Czech versions of the 98 were generally very similar to the German - I don't know about the 98/22 except that it had protectors (or "ears") for the front sight.  Used by Turkey but I have no other detail. Maybe that became the M38 in Turkish service?  The Czechs themselves used the 98/24 which was just about identical to the Kar 98k but not all of those had the bolt-disassembly disc in the stock.  The 98/24(t) apparently did but had a dished but-plate.

Swedish stocks (including the M96) generally had a high comb and slender rear grip - sort of like a classic English shotgun - except for the potent 8x63 M40 which had a very "Mauser" type stock.  The M96 was the right length and weight to match the Gew98 but had a foreward-hand groove and a tangent sight.
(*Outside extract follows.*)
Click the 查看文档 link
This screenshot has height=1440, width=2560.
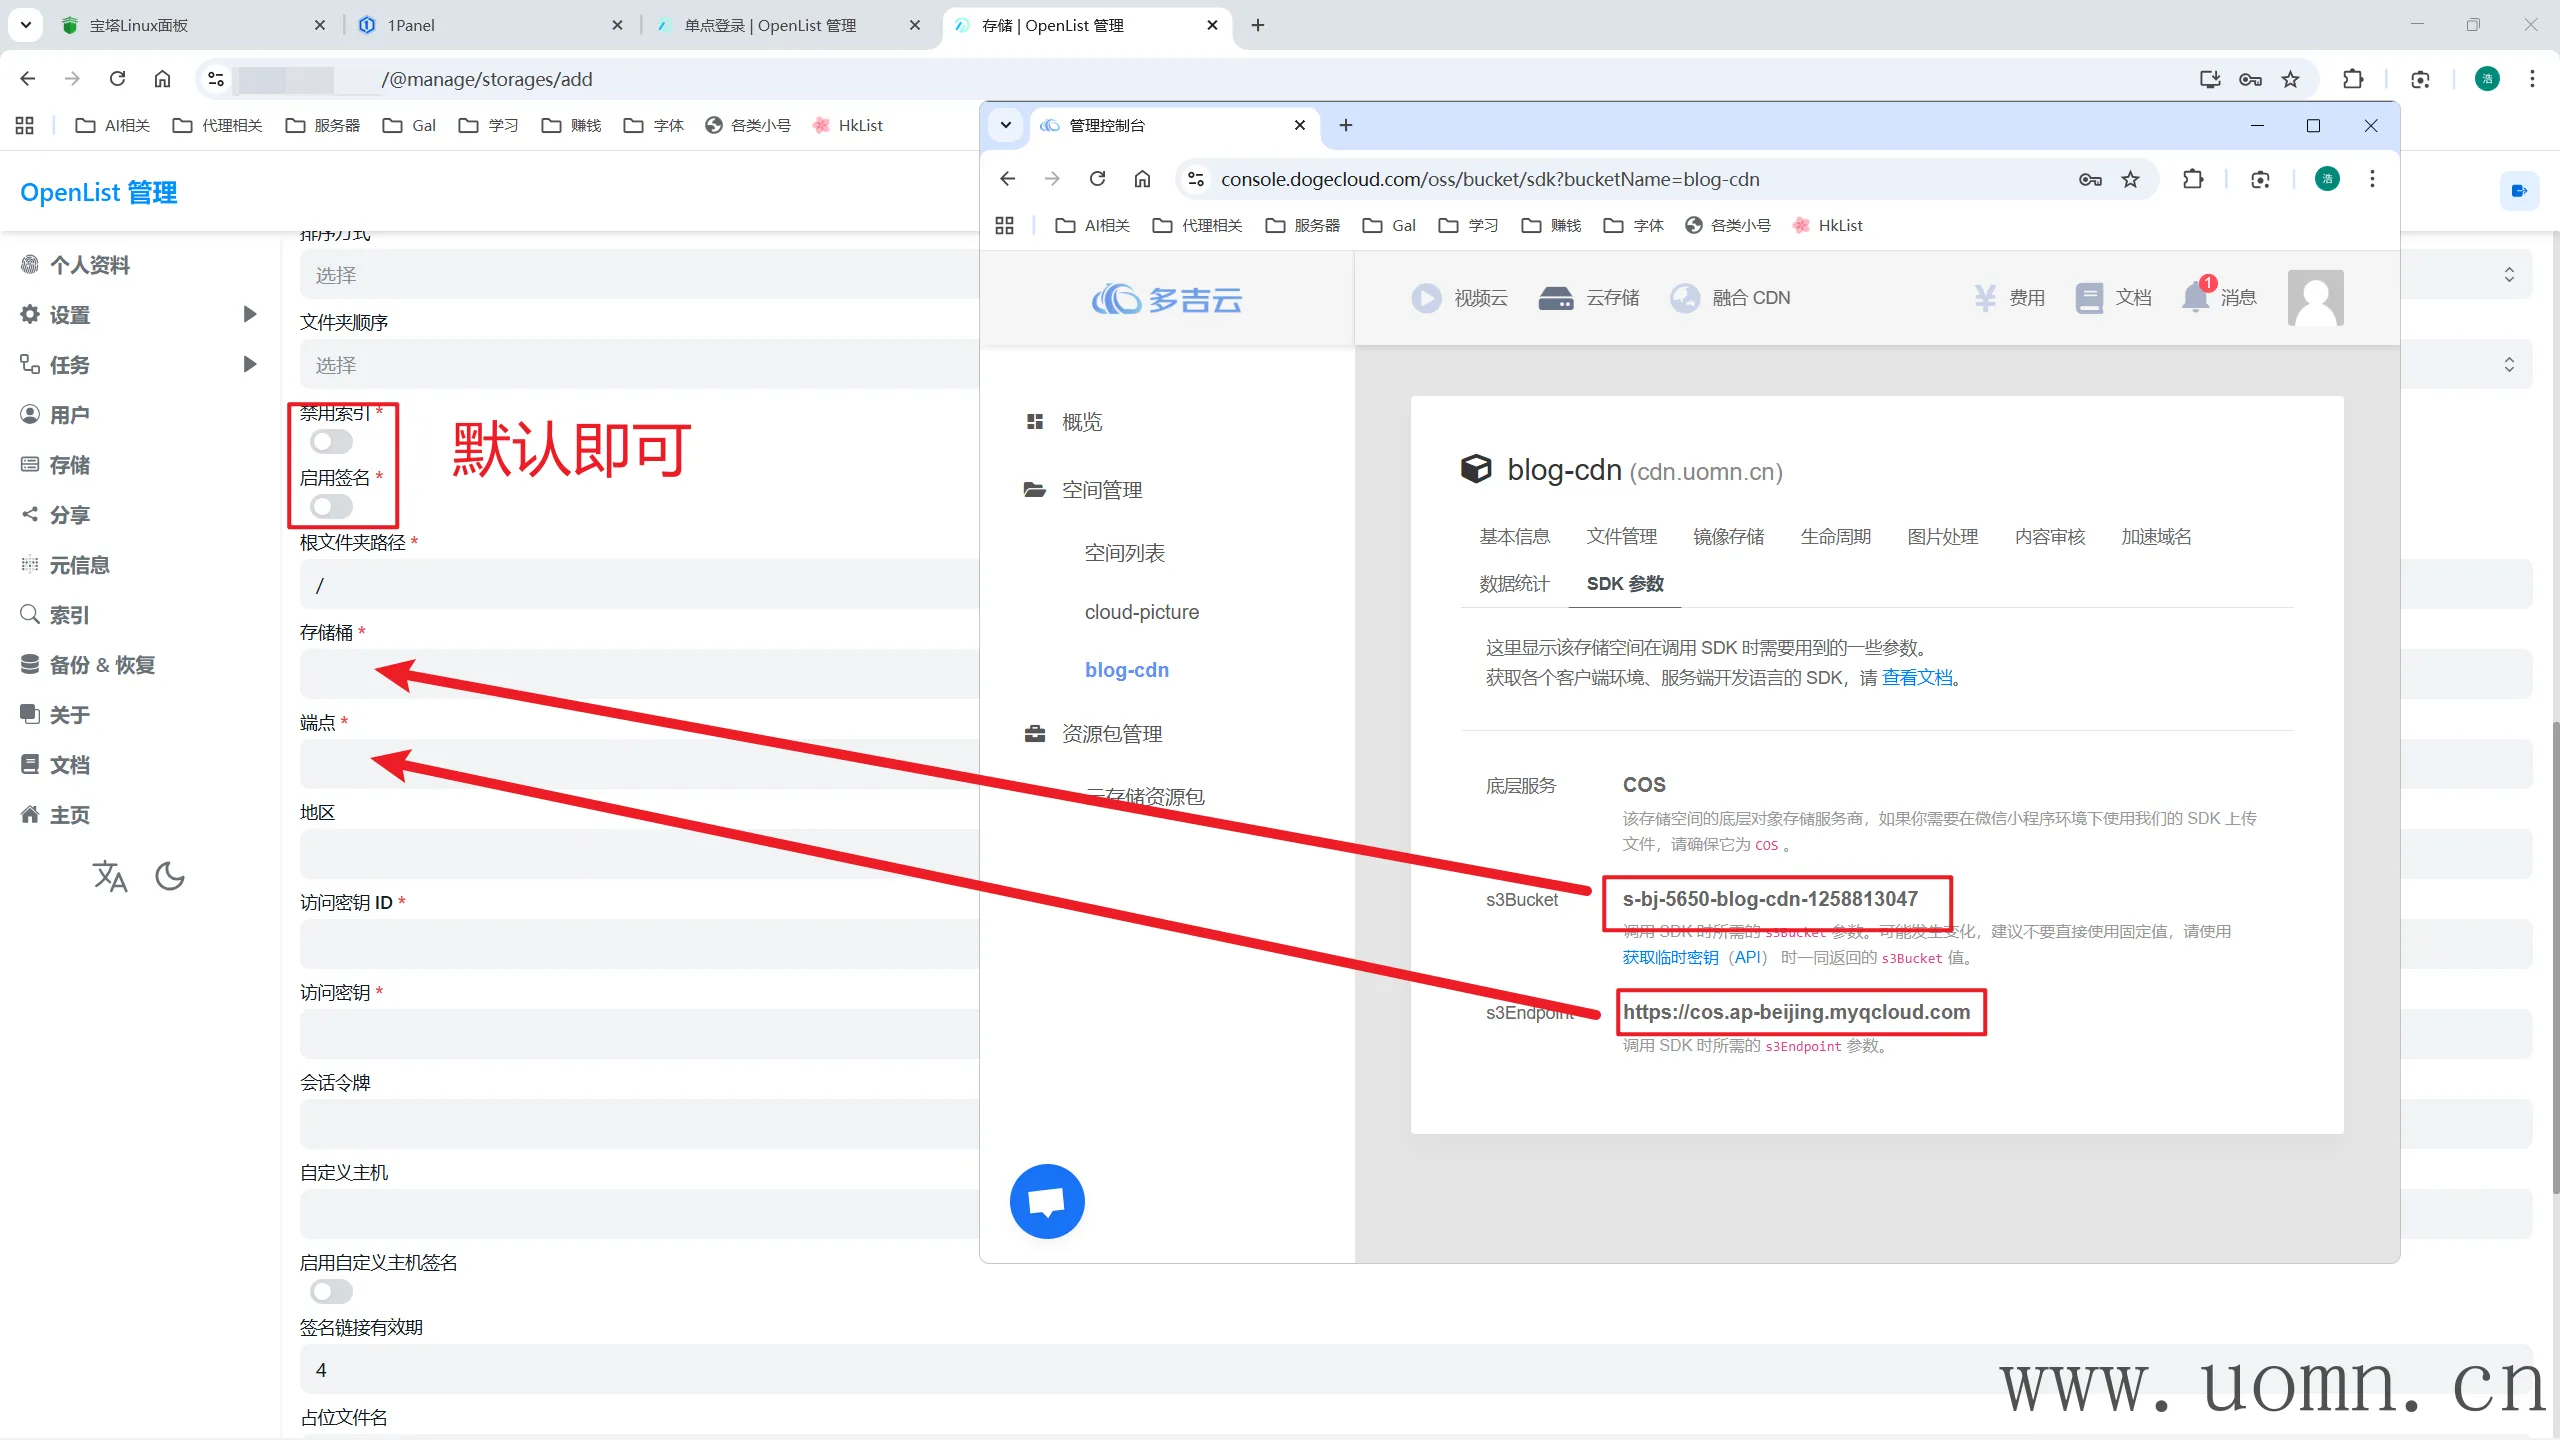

As said, I don't have anything on the Turkish M1938 but if we could assume it was another Czech M29 like those supplied to Persia-Iran ... Well, in Iranian service those became the M1309 (AH) carbine and the M1317 rifle (1930 and 1938 AD respectively). Now that M29 or 17 or 38 rifle (call it what you will) as supplied to Iran (7.92x57) was just about identical to the Gew 98 in length and weight - but it had a foreward hand-grip groove and a turned-down bolt.  And it had the tangent rear-site instead of the bulky bridge type.  And it had fore-sight protectors. 

And it might have been nothing like the Turkish model - those might even have been 33/40s (254mm shorter than the Gew98), I don't know.